To query e.g. the timer for parallel loop execution programatically,
use the timing()
helper:
from pyop2 import timing
timing("ParLoop compute") # get total time
timing("ParLoop compute", total=False) # get average time per call
To add additional timers to your own code, you can use the
timed_region()
and
timed_function()
helpers:
from pyop2.profiling import timed_region, timed_function
with timed_region("my code"):
# my code
@timed_function("my function")
def my_func():
# my func
Line-by-line profiling¶
To get a line-by-line profile of a given function, install Robert Kern’s line profiler and:
Import the
profile()
decorator:from pyop2.profiling import profile
Decorate the function to profile with
@profile
Run your script with
kernprof.py -l <script.py>
Generate an annotated source file with
python -m line_profiler <script.py.lprof>
Note that kernprof.py
injects the @profile
decorator into the
Python builtins namespace. PyOP2 provides a passthrough version of this
decorator which does nothing if profile
is not found in
__builtins__
. This means you can run your script regularly without
having to remove the decorators again.
The profile()
decorator also works with the
memory profiler (see below). PyOP2 therefore provides the
lineprof()
decorator which is only enabled when
running with kernprof.py
.
A number of PyOP2 internal functions are decorated such that running
your PyOP2 application with kernprof.py
will produce a line-by-line
profile of the parallel loop computation (but not the generated code!).
Memory profiling¶
To profile the memory usage of your application, install Fabian Pedregosa’s memory profiler and:
Import the
profile()
decorator:from pyop2.profiling import profile
Decorate the function to profile with
@profile
.Run your script with
python -m memory_profiler <script.py>
to get a line-by-line memory profile of your function.
Run your script with
memprof run --python <script.py>
to record memory usage of your program over time.

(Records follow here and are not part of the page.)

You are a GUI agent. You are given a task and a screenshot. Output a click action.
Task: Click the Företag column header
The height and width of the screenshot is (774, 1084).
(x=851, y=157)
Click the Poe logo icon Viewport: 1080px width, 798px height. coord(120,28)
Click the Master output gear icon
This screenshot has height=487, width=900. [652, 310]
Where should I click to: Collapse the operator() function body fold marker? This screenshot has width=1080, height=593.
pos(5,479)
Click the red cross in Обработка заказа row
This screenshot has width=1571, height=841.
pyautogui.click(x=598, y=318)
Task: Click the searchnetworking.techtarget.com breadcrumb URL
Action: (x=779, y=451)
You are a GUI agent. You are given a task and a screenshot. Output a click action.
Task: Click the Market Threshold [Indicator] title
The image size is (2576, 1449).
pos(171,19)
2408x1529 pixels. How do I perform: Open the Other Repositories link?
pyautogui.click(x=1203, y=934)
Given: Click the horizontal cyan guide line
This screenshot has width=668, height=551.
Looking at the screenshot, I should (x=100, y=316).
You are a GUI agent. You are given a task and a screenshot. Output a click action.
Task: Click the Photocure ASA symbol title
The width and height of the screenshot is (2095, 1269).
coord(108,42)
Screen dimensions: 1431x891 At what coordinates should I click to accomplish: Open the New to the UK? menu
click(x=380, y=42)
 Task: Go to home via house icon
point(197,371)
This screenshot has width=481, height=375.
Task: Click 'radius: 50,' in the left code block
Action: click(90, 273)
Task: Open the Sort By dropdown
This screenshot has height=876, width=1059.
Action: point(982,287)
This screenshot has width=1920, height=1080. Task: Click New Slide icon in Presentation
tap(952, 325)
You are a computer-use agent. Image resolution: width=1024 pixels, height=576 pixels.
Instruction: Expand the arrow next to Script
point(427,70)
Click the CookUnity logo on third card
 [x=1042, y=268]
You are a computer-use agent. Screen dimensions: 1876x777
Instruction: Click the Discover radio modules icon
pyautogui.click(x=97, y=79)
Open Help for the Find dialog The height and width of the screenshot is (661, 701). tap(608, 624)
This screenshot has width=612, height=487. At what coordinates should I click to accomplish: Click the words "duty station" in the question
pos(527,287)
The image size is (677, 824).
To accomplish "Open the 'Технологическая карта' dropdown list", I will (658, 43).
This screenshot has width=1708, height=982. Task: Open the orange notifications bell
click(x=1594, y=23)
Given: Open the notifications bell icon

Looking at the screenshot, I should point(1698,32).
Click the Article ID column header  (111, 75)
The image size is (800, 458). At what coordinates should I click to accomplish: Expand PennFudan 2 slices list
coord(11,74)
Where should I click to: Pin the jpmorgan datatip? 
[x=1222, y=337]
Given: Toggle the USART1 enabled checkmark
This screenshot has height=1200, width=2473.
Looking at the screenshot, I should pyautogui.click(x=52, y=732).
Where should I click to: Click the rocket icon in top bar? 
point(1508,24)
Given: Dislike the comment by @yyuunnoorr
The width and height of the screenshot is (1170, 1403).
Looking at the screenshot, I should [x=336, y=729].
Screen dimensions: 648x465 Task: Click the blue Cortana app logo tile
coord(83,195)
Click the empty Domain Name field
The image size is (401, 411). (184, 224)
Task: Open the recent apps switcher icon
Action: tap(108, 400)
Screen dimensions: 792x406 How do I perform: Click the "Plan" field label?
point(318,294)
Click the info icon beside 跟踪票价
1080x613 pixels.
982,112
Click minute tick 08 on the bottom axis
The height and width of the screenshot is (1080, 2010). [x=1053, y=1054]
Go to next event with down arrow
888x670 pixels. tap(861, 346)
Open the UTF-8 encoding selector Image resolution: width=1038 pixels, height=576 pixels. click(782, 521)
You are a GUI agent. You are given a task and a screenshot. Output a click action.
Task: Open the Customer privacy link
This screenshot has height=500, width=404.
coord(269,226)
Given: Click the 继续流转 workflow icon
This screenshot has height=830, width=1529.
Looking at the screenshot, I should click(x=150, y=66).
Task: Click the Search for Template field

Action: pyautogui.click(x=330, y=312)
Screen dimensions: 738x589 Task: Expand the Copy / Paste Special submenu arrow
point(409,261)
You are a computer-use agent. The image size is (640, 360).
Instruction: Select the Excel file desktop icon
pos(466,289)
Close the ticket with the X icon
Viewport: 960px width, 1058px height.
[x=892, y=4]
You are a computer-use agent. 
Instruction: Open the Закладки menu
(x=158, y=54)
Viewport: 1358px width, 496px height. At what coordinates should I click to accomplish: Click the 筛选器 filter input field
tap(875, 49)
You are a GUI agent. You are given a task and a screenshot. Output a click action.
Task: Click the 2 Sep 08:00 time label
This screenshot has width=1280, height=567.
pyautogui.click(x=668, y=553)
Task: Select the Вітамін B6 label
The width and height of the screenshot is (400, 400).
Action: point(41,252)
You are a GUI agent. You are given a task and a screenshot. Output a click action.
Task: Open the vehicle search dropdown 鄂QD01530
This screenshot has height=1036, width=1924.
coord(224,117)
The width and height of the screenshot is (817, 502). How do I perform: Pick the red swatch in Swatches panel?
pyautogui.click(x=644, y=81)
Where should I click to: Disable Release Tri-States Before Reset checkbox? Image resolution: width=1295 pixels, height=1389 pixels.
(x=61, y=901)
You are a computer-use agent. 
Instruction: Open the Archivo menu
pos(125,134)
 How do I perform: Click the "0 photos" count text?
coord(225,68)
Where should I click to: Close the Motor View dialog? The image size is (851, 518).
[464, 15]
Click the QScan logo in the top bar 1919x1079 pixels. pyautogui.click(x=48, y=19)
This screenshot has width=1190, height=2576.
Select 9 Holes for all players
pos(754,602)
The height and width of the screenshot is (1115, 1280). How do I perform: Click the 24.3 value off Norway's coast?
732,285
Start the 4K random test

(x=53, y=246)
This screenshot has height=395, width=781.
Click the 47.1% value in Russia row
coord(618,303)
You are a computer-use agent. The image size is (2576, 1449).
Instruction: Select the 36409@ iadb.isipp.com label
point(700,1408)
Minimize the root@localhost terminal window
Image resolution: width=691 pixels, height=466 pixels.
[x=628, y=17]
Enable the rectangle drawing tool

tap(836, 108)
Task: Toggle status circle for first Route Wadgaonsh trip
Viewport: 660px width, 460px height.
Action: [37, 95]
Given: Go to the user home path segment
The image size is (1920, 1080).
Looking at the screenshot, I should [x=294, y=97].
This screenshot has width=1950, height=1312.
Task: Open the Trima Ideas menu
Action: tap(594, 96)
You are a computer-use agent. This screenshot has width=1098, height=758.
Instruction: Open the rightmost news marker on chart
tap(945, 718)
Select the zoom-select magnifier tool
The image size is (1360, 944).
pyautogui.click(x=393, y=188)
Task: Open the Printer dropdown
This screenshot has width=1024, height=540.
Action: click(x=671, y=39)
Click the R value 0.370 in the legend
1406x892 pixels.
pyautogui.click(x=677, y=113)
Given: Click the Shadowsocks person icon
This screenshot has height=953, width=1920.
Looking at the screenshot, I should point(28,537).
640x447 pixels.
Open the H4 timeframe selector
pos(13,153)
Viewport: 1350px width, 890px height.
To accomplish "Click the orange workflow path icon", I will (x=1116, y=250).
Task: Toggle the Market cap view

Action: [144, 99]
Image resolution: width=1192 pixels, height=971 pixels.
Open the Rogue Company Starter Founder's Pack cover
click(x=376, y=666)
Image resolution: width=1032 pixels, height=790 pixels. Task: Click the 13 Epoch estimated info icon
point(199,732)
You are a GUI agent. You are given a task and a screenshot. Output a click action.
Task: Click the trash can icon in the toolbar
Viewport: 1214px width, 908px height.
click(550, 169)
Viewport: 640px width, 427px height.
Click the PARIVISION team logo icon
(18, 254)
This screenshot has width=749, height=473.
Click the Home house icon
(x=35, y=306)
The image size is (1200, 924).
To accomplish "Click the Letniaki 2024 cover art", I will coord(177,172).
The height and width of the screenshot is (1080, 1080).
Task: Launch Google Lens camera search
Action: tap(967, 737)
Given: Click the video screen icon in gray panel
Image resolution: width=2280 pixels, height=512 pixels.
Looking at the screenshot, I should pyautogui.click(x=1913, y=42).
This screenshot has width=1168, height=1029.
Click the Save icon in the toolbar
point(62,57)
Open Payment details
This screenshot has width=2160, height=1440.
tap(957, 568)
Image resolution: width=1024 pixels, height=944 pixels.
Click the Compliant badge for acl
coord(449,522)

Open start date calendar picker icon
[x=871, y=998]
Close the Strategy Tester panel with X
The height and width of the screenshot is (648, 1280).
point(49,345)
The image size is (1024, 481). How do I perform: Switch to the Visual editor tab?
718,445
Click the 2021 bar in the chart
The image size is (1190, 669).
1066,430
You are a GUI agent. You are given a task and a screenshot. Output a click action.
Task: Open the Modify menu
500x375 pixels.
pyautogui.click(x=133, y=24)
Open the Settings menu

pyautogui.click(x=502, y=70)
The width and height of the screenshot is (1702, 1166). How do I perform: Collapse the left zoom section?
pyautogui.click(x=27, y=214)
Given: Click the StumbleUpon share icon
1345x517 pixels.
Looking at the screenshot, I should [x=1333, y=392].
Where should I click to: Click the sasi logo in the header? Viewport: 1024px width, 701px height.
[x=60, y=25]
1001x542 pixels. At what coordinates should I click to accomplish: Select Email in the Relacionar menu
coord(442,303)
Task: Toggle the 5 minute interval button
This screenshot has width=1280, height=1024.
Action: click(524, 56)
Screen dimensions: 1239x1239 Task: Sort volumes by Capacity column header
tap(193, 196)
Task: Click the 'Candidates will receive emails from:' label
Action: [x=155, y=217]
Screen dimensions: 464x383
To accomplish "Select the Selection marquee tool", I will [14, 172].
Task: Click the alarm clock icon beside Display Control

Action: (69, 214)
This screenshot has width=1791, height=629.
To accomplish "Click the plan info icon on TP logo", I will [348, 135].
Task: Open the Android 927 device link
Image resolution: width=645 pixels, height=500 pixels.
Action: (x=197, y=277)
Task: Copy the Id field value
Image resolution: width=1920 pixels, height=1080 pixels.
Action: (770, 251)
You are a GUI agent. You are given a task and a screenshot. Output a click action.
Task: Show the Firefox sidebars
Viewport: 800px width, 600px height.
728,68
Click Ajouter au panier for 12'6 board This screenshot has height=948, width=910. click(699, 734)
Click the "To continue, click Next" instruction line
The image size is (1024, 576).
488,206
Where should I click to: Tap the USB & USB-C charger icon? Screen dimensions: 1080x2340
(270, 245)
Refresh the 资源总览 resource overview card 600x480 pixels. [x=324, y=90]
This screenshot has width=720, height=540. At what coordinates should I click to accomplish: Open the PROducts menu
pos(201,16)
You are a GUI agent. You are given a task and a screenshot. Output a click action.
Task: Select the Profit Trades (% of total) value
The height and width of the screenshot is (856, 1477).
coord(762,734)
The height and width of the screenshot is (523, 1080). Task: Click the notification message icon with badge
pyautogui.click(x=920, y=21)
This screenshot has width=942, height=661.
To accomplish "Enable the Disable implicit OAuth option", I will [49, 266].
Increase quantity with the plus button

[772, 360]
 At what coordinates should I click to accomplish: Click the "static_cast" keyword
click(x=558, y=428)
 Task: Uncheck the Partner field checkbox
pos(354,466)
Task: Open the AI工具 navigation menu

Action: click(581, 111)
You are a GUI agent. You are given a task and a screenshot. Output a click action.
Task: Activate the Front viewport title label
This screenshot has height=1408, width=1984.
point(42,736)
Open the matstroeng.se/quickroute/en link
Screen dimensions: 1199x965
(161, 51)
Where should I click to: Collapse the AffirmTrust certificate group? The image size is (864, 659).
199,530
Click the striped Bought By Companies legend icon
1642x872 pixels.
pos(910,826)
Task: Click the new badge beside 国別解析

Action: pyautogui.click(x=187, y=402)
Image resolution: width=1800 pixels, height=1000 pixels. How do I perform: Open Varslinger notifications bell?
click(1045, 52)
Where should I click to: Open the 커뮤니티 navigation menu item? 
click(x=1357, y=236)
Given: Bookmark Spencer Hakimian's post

Generate a plot of the memory profile with
memprof plot
.
Note that memprof
and python -m memory_profiler
inject the
@profile
decorator into the Python builtins namespace. PyOP2
provides a passthrough version of this decorator which does nothing if
profile
is not found in __builtins__
. This means you can run
your script regularly without having to remove the decorators again.
The profile()
decorator also works with the line
profiler (see below). PyOP2 therefore provides the
memprof()
decorator which is only enabled when
running with memprof
.
A number of PyOP2 internal functions are decorated such that running
your PyOP2 application with memprof run
will produce a memory
profile of the parallel loop computation (but not the generated code!).